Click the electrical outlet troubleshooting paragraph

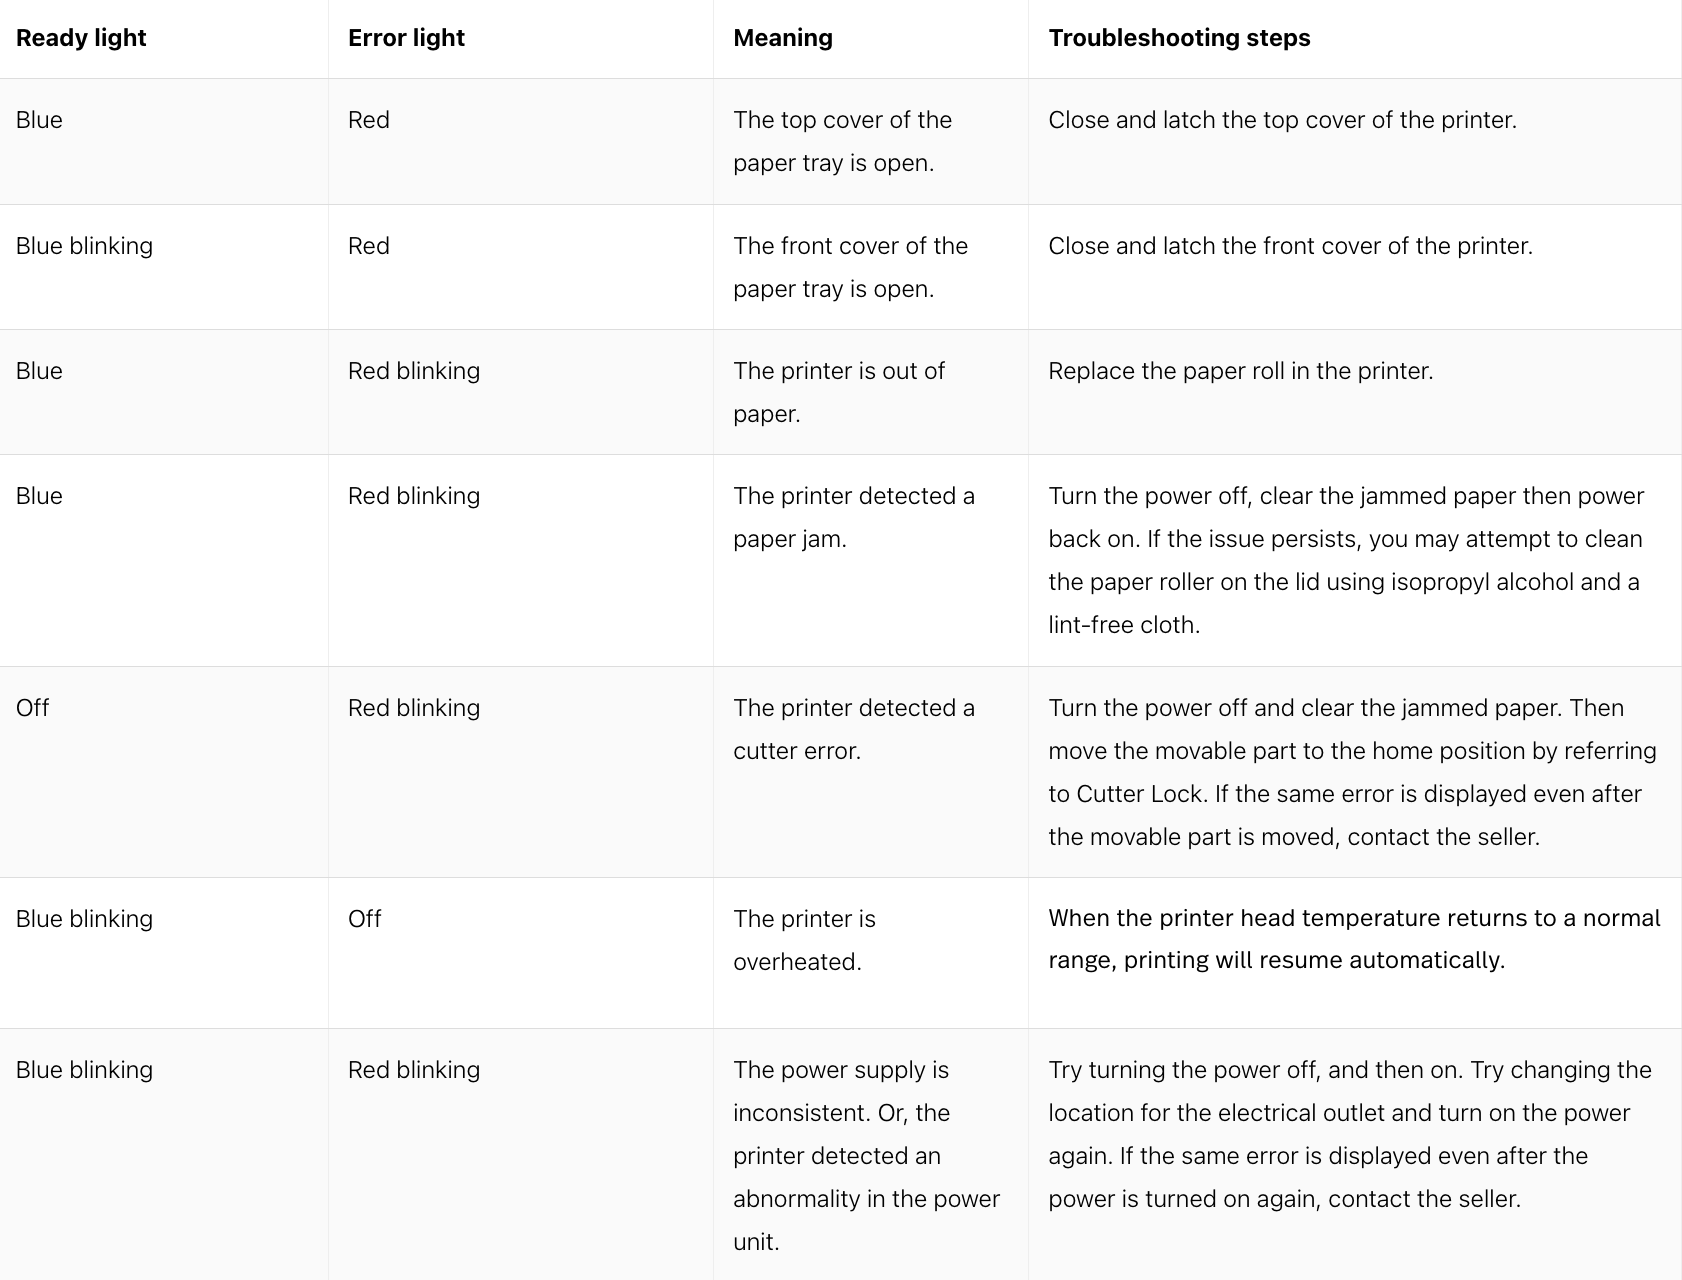(x=1349, y=1134)
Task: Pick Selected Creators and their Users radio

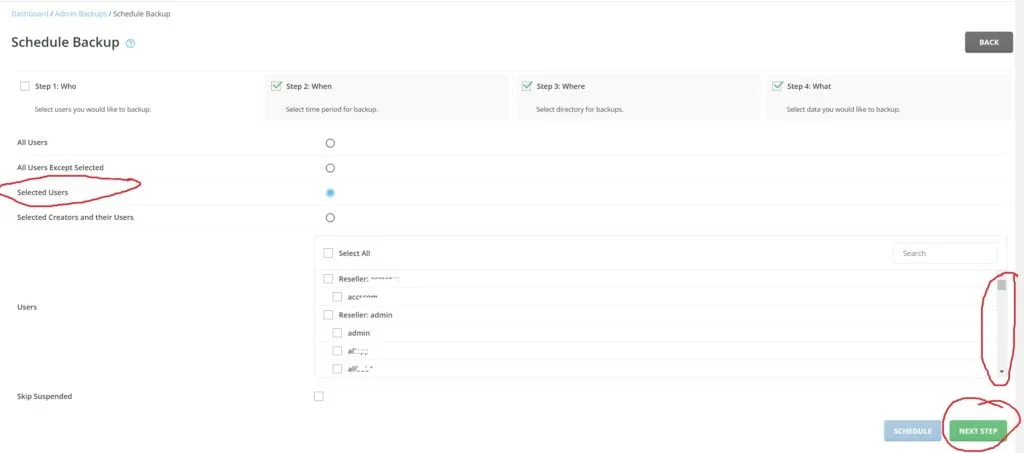Action: pyautogui.click(x=330, y=217)
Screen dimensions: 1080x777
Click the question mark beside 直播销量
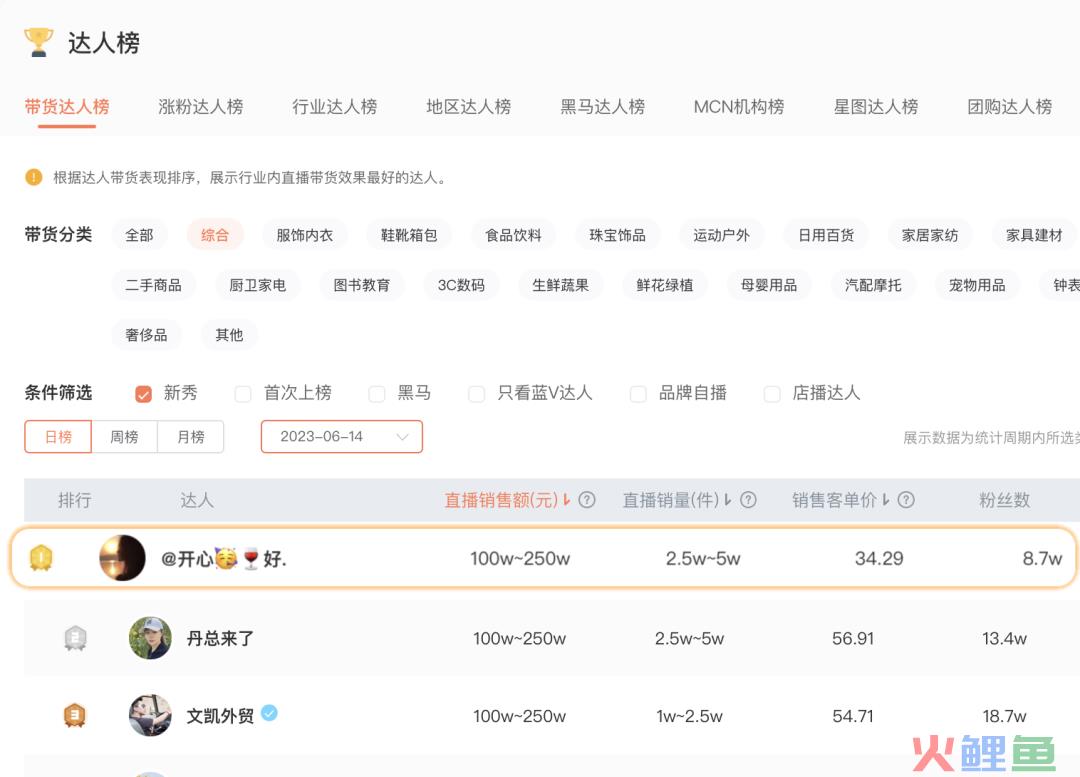coord(749,500)
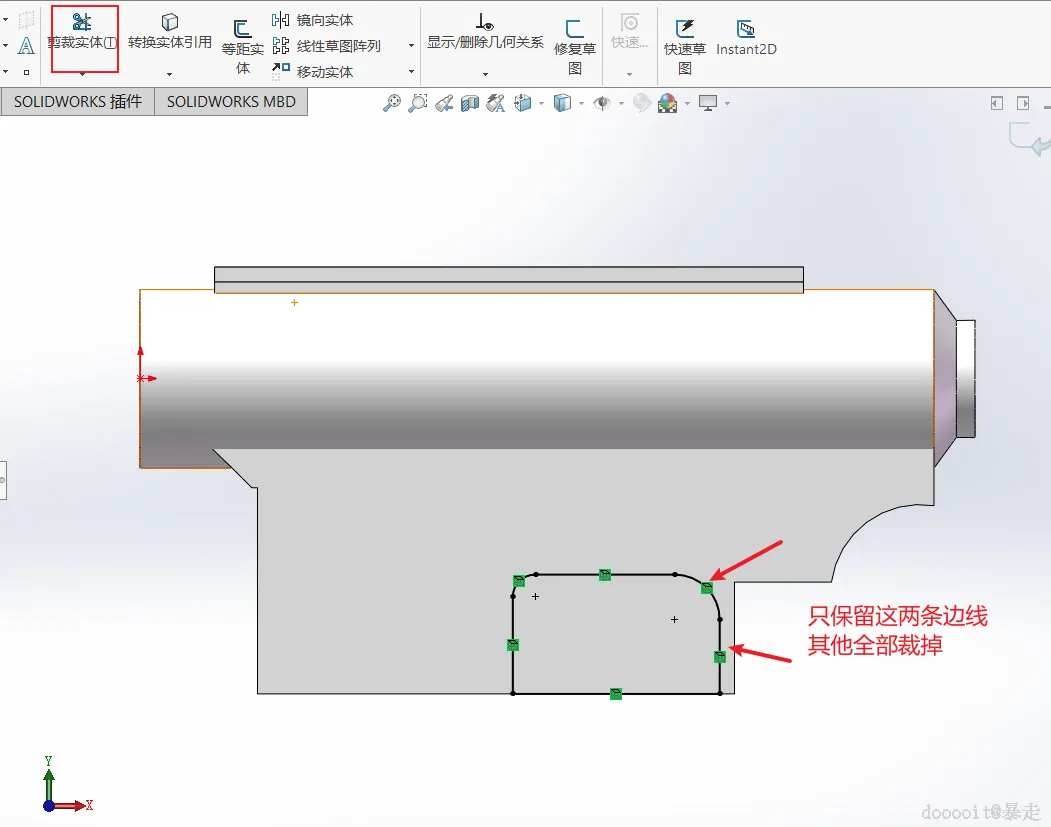Toggle hide/show items eye icon
This screenshot has height=827, width=1051.
coord(603,103)
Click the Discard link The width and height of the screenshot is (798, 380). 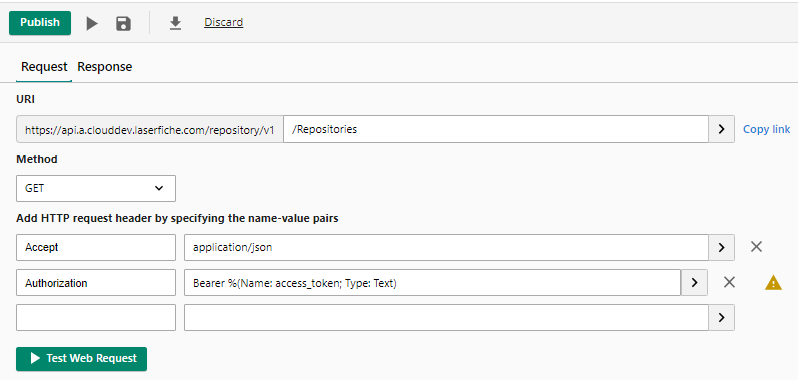(x=223, y=22)
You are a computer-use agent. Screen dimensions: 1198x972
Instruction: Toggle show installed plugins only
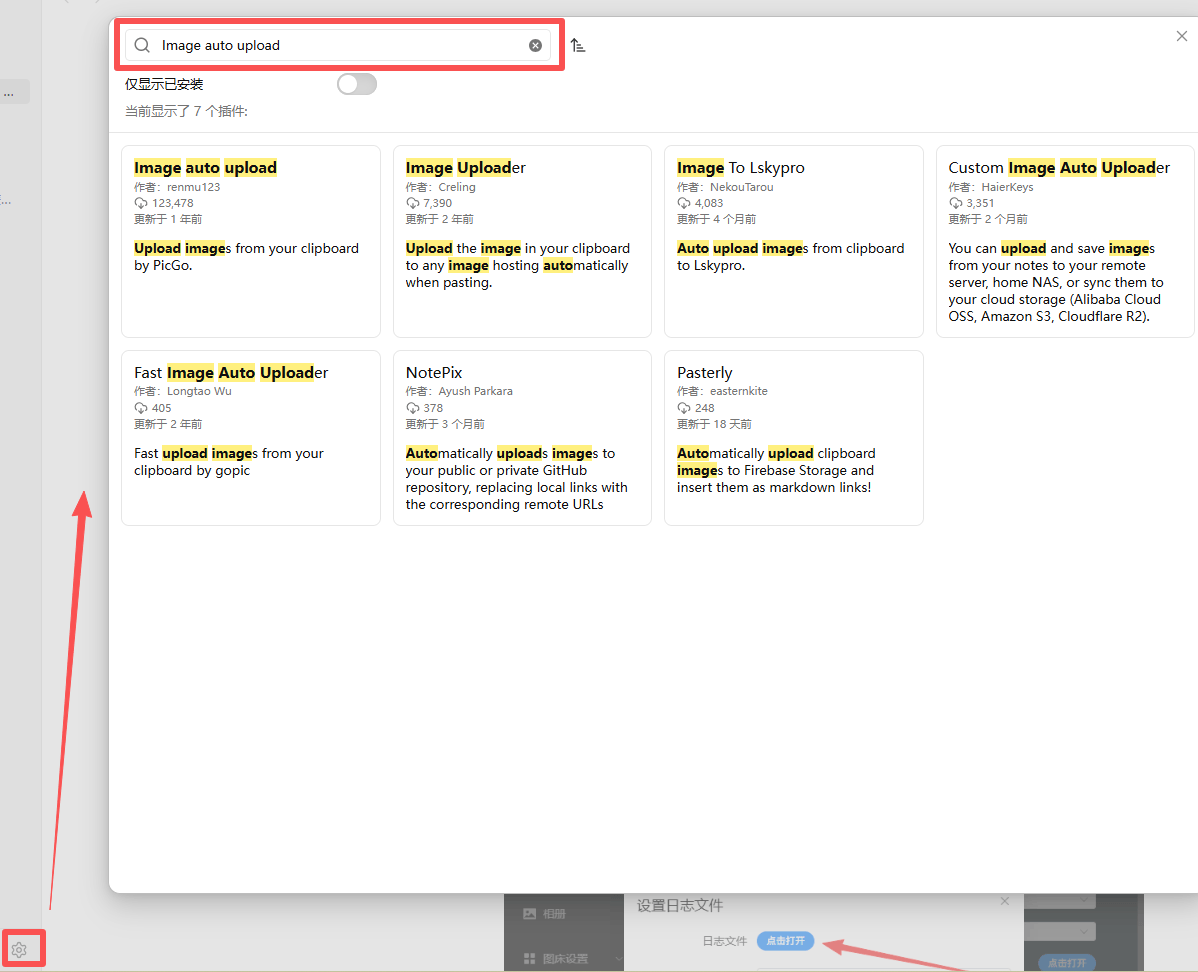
::::
How to complete this task
Using the records, find how many lines include the string "dimensions" and report that number alone.

Solution
2